Here is how the current Teslas available on the market stack up:
Nvidia does not publish list prices for its Tesla products, so it is hard to say how much of a premium it is charging in terms of dollars per flops or dollars per flops per watt (which is probably a better measure). But for customers doing machine learning, the increase in cores and clock speeds with the Pascal GP100 GPU compared to the Maxwell GM200 plus the shift to FP16 half precision math means that this 16 GB of HMB2 memory looks and feels like 32 GB would be at FP32 single precision and that the effective performance of the device as it double pumps the CUDA cores comes in at 21.2 teraflops per device. That is a lot higher than the 8.74 teraflops SP for the Tesla K80 and the 7 teraflops SP for the Tesla M40 card, which did not support FP16 data and processing.
How much of a premium that Nvidia can charge for the Tesla P100 card is a good question, but our math working backwards from the $129,000 price tag of the Nvidia DGX-1 appliance, which has eight of these cards, is that the P100 costs around $10,500 initially. NVLink and the ability to very tightly lash up to eight GPUs together, the 2.5X increase in memory bandwidth thanks to HBM2, and the delivery of a 12X speedup over machines with four Maxwell M40s on machine learning training algorithms is a big component of that price premium, as is the FP16 support that helps drive that performance on AI jobs.
If you compare the three generations of Tesla coprocessors based on their raw SP performance alone, the Pascal P100 does better than the Tesla or Maxwell cards, but not anything like a 12X performance jump. Nvidia has only released peak teraflops ratings for the Maxwell and Pascal cards at single and double precision, and this is with GPU Boost overclocking running at full tilt. Systems may or may not have the thermal overhead to allow this overclocking, but for the sake of argument, let’s say that they do.
In that case, the Tesla P100 offers 2.1X times the performance of the Tesla K40 and 51 percent more oomph at single precision than the Tesla M40. It only delivers 21 percent more raw SP performance than a Tesla K80. The performance per watt of the P100 on single precision work is 70 percent better than on the K40, but it is only 26 percent better than the M40 and only 21 percent better than the K80. (You can’t optimize on all fronts, obviously.)
For double precision work, the Tesla P100 has 26.5X more performance than the Tesla M40, which doesn’t really do DP, and 3.2X that of the Tesla K40 and 1.8X that of the Tesla K80. These numbers suggest to us that, at least initially, Nvidia can charge at least twice as much for raw SP and DP performance compared to the Tesla K40s and Tesla K80s, and then add on a premium for FP16, memory bandwidth, and NVLink GPU lashing.
Given these numbers, maybe a $10,500 per unit price is not so outlandish an estimate at all. A survey of the web pegs the Tesla K40 at somewhere around $5,500 list price when it launched and around $3,200 street price today, and the Tesla K80 was around $5,000 at launch and around $4,500 at street price today.
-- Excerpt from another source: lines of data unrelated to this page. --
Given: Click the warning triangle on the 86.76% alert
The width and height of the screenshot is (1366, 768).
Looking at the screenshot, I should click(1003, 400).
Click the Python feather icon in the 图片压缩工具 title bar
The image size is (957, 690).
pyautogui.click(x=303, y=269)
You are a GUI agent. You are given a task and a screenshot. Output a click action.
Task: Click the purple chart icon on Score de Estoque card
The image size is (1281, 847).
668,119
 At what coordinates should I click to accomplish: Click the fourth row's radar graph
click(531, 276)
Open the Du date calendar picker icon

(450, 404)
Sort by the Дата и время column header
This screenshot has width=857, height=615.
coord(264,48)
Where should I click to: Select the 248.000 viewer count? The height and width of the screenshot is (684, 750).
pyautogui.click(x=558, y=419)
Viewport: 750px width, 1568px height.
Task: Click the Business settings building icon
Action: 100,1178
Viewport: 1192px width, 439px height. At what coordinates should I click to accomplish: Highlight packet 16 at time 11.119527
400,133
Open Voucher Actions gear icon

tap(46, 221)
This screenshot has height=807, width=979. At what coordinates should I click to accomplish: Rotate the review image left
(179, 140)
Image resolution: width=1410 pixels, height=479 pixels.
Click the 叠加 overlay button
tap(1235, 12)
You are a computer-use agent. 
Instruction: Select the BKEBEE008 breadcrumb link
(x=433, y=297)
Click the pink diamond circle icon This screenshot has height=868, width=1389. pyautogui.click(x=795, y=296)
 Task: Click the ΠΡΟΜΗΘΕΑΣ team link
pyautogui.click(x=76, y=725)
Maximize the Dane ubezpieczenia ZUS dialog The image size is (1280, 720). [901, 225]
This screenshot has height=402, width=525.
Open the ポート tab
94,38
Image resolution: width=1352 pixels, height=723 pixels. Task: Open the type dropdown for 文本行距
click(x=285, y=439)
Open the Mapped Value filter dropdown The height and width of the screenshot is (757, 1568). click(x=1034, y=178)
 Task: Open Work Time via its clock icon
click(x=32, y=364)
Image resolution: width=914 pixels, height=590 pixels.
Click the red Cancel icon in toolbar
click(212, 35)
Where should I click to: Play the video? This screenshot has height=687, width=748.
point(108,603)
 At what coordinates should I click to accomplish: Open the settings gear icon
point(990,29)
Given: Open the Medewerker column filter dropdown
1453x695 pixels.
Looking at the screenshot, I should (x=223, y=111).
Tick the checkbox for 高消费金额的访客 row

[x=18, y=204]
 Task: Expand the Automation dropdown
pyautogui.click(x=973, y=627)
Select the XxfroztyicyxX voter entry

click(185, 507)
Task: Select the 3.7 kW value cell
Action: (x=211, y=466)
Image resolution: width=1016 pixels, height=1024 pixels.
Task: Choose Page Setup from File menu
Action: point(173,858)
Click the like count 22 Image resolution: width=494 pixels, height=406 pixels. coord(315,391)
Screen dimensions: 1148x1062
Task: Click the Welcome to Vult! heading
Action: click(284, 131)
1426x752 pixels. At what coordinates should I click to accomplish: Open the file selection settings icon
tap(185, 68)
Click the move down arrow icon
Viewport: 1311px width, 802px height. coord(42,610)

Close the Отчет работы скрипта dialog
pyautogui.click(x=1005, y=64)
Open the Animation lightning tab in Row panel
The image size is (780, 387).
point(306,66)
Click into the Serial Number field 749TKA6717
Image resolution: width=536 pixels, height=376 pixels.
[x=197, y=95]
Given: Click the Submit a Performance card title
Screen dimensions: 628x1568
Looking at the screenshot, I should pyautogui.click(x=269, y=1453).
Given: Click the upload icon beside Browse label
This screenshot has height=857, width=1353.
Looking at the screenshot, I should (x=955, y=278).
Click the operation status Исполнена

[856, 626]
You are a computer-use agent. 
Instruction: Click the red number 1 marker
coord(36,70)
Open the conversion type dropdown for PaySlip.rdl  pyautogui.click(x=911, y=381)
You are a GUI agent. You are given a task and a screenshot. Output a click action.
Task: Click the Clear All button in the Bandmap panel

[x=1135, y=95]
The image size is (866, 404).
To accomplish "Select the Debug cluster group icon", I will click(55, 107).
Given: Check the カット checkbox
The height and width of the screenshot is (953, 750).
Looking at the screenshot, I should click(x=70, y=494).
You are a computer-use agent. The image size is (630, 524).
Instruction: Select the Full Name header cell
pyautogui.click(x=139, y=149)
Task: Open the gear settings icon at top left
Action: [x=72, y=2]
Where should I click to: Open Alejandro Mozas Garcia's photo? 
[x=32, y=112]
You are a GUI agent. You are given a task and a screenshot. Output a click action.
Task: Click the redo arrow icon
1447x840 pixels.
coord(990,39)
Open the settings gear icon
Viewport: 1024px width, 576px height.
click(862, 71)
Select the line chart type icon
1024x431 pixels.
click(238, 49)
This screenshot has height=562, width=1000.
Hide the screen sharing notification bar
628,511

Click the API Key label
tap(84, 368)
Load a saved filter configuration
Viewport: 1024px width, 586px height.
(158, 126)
The other thing to remember is that the “Volta” kicker to the Pascal GPU for high end processing is expected by the end of 2017 for the “Summit” and “Sierra” supercomputers being built for the US Department of Energy. Very little is known about these machines, except that they will sport a second generation of NVLink that offers more bandwidth and an improved unified virtual addressing scheme across the GPUs and between CPUs and GPUs. So we could end up with a situation where there are four different generations of GPUs in Tesla accelerators in the field at the same time.
And there is nothing wrong with that, so long as the price of the older stuff keeps coming down on something resembling a Moore’s Law curve and customers can still get good work done on the older devices.